Medusa’s basic usages:
|$ medusa -h <target> -u <username> -P <wordlist> -M <module>|
Note: The “-e ns” instructs Medusa to additionally check if the administrator account has either a blank password or has its password set to match its username (administrator).
Medusa is fast but has no luck. I could try more username and password combinations, but I move on to another service. I work the Postgres service. PostgreSQL is a robust, open source object-relational database system. It has more than 15 years of active development and a proven architecture that has earned it a strong reputation for reliability, data integrity, and correctness. It runs on all major operating systems, including Linux, UNIX (AIX, BSD, HP-UX, SGI IRIX, macOS, Solaris, Tru64), and Windows (“About,” n.d.).

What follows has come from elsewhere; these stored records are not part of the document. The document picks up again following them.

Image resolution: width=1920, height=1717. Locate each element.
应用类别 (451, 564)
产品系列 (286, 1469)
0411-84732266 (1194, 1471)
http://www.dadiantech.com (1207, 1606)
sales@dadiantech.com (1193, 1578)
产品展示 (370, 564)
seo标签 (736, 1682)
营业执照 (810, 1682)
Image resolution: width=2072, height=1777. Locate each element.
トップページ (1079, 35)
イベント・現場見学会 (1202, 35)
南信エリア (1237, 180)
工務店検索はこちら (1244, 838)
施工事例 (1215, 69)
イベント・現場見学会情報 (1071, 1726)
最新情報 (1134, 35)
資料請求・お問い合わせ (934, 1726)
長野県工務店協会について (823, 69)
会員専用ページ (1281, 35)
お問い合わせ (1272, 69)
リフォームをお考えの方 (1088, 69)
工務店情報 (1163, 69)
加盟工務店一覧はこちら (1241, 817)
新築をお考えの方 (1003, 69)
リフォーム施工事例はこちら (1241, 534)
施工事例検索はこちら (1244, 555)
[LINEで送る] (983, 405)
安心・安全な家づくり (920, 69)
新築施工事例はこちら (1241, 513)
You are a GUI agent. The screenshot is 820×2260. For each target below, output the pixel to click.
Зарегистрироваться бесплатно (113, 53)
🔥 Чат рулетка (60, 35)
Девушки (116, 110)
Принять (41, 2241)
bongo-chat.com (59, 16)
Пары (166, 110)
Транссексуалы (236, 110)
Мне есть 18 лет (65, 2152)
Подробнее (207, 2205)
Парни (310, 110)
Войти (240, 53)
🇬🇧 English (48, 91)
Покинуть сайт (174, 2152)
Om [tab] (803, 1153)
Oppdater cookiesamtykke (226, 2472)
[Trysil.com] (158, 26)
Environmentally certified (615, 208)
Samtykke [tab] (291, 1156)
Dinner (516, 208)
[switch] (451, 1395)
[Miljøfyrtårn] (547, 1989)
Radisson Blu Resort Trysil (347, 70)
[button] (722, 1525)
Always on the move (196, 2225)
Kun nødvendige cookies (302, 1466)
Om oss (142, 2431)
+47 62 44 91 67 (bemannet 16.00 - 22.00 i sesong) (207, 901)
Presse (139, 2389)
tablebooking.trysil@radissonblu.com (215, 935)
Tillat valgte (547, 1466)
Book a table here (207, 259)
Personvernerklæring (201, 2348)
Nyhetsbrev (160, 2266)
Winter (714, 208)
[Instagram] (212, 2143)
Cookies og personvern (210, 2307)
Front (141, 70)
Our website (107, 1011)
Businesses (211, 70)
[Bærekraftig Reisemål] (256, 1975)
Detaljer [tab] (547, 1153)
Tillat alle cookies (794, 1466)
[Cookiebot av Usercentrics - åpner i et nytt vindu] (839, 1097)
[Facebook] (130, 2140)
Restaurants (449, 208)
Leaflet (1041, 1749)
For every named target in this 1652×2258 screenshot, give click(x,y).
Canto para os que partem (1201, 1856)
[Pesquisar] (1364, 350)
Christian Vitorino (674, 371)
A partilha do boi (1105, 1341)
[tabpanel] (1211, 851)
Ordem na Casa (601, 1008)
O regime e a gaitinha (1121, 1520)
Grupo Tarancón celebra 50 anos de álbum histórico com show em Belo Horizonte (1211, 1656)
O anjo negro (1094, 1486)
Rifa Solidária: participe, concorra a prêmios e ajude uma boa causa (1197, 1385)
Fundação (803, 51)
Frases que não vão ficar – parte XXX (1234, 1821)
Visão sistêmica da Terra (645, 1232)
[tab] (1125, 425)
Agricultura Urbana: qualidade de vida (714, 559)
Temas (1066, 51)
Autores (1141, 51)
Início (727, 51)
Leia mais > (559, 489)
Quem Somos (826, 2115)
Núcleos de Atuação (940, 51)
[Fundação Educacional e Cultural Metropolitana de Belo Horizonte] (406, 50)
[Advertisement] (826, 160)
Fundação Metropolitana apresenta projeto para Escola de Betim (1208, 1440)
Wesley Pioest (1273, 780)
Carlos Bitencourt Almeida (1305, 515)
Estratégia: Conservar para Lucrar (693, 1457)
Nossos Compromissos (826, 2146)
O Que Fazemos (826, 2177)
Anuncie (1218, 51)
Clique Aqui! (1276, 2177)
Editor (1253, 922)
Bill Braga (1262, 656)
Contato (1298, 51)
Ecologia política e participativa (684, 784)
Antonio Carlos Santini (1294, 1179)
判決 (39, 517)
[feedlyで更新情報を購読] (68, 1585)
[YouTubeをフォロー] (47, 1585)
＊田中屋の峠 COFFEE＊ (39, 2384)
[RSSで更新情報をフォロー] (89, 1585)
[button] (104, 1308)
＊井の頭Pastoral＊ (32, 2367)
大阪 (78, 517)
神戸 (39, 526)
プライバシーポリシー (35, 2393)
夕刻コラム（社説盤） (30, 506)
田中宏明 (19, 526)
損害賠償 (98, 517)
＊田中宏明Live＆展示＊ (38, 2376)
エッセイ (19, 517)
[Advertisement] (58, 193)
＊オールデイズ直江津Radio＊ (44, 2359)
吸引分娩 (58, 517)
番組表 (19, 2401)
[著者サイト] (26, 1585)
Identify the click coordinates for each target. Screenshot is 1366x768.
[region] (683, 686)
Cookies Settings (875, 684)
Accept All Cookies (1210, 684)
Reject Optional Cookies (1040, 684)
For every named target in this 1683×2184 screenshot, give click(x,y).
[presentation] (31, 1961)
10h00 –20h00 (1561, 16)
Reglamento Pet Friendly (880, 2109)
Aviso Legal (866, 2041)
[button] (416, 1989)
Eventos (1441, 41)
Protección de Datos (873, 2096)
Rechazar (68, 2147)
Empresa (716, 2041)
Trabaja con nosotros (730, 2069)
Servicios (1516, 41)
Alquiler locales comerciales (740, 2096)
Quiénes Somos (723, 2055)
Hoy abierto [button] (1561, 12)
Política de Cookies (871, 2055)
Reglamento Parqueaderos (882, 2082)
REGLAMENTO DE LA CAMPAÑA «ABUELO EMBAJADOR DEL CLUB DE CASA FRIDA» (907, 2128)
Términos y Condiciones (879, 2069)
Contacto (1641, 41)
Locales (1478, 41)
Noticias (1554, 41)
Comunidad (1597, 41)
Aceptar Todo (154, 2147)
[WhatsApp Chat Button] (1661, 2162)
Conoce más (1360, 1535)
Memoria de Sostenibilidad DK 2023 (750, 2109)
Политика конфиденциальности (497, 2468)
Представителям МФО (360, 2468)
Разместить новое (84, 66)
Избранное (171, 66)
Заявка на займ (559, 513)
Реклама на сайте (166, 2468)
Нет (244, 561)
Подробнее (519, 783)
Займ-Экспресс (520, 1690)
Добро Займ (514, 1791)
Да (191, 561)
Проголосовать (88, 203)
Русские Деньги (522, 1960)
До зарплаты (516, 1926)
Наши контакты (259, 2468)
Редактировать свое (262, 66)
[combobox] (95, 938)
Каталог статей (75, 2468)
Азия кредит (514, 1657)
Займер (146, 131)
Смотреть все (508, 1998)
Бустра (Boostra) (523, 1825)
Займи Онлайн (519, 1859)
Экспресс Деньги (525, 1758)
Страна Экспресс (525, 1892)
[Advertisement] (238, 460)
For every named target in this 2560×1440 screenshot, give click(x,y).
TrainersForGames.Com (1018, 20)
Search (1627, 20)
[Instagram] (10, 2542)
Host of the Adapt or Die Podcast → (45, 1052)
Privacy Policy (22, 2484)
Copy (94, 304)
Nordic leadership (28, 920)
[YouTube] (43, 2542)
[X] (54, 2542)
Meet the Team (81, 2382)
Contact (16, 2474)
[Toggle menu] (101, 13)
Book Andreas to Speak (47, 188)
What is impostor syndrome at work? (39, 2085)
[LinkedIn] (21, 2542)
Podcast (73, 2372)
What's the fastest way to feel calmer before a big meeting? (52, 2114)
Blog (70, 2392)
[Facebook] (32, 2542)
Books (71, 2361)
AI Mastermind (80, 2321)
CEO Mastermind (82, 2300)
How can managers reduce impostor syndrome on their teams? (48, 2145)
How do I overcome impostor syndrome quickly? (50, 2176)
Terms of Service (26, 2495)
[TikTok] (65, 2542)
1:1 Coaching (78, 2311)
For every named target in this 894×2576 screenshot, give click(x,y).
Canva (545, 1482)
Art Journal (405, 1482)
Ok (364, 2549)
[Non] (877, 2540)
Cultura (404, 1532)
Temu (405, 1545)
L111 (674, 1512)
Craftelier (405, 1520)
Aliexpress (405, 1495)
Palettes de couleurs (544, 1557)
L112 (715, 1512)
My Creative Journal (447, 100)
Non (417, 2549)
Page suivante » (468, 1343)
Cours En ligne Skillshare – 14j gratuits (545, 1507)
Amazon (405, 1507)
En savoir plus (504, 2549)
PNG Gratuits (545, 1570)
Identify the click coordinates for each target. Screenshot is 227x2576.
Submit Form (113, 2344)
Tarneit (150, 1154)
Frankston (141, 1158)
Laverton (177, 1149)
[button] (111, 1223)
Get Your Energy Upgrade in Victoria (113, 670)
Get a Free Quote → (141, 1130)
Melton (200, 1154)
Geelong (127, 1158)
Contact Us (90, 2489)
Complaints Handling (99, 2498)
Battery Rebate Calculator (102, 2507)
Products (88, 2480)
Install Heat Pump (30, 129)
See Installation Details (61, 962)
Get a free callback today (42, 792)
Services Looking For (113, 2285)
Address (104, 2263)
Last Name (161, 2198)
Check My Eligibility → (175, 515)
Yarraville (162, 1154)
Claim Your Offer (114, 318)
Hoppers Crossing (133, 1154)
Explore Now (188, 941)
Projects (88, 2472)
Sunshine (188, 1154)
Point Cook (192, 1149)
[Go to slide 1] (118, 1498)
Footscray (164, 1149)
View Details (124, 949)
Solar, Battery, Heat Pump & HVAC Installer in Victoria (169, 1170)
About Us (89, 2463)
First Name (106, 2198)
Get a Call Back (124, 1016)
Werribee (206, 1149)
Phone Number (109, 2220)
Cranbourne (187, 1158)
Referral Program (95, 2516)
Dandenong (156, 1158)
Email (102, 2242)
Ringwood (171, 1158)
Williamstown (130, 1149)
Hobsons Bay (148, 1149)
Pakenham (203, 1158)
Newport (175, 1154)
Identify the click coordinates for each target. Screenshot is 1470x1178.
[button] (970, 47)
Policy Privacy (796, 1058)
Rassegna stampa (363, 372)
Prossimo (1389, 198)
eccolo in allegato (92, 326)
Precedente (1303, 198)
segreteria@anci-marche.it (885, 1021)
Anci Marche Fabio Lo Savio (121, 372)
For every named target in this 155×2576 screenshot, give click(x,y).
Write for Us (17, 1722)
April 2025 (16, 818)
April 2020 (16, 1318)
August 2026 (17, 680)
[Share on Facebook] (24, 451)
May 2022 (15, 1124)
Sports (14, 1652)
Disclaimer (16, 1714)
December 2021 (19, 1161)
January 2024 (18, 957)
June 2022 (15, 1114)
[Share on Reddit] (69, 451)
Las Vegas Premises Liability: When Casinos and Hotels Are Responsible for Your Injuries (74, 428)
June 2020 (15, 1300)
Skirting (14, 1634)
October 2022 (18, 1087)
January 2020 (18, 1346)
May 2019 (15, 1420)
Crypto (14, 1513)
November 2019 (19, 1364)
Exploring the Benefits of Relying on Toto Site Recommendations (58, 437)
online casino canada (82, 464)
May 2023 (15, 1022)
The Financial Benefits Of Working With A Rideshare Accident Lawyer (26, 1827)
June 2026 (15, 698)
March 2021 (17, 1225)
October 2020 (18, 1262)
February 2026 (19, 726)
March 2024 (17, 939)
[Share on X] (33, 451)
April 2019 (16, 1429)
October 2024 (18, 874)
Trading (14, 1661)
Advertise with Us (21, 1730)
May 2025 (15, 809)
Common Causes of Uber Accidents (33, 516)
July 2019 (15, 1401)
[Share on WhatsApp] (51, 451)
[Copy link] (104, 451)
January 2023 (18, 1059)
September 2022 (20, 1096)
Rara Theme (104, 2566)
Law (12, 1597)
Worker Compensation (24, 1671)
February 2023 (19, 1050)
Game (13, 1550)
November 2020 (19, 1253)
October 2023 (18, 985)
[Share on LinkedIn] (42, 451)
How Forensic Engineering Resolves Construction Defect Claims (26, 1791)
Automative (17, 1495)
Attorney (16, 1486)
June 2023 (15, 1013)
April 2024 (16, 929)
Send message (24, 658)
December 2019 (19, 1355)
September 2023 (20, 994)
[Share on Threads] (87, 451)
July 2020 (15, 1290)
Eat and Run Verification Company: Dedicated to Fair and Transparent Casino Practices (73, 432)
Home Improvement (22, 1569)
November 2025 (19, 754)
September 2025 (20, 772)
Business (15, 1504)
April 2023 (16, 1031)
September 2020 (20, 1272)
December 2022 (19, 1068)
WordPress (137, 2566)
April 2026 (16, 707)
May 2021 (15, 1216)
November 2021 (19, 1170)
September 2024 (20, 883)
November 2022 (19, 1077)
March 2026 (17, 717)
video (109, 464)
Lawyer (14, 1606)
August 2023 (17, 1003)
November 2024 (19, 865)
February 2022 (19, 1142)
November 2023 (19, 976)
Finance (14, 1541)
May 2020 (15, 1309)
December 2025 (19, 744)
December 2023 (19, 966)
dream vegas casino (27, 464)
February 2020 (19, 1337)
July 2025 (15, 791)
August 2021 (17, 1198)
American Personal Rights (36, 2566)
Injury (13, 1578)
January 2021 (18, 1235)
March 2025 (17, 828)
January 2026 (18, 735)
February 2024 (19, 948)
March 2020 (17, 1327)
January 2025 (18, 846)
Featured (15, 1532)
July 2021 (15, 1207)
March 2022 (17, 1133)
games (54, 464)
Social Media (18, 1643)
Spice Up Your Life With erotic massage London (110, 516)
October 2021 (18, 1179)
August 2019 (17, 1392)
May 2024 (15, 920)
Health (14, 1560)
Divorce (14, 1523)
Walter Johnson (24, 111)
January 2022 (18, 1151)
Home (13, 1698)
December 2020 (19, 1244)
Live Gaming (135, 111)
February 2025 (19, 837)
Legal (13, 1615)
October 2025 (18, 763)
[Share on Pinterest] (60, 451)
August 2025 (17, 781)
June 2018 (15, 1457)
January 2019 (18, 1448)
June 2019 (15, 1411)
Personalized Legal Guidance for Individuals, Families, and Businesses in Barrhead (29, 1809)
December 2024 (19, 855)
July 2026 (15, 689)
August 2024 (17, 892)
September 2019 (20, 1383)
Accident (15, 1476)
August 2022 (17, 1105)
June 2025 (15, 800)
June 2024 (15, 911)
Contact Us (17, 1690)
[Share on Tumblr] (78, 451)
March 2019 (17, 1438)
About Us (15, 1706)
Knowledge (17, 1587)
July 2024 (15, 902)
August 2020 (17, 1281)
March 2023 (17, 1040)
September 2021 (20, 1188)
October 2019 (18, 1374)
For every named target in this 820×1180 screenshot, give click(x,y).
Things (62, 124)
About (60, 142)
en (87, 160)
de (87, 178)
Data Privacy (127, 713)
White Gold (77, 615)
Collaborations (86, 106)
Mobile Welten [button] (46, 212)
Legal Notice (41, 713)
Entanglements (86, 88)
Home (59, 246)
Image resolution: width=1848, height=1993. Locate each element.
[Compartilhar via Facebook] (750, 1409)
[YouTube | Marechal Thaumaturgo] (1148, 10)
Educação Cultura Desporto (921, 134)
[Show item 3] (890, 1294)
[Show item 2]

I use Kali’s supplied “postgre_default_user” for usernames, and I use the same list for passwords. As a first step, it is a best practice to check if users are using their usernames as passwords (or no password at all). And this time I include the -F option that instructs Medusa to stop the audit after the first valid username/password found. We get a hit on User postgres, Password: postgres:
I decide to circle back and unleash the full power of Medusa on the SMB again. This time I use a list of 44 usernames that I harvested through a variety of means from Metasploitable 2 (See https://pdrcybersecurity.com/tag/user-enumeration/) and the Top 500 Worst Passwords of All Time list (“Whats,” n.d.).
This time I run Medusa and add the -t option, the -L option. The -t option instructs Medusa to check ten users concurrently. The -L option tells Medusa to parallelize by the user, meaning each of the ten threads targeting a host checks a unique user. I also include the -F option again that instructs Medusa to stop if it finds a valid username and password combination. Medusa finds no username or password combinations:
Next, I use the same username list of 44 usernames that I harvested through a variety of means from Metasploitable 2 but use Kali’s “password.lst” that contains 88,396 passwords. Again Medusa finds no username or password combinations. But the point and process are clear.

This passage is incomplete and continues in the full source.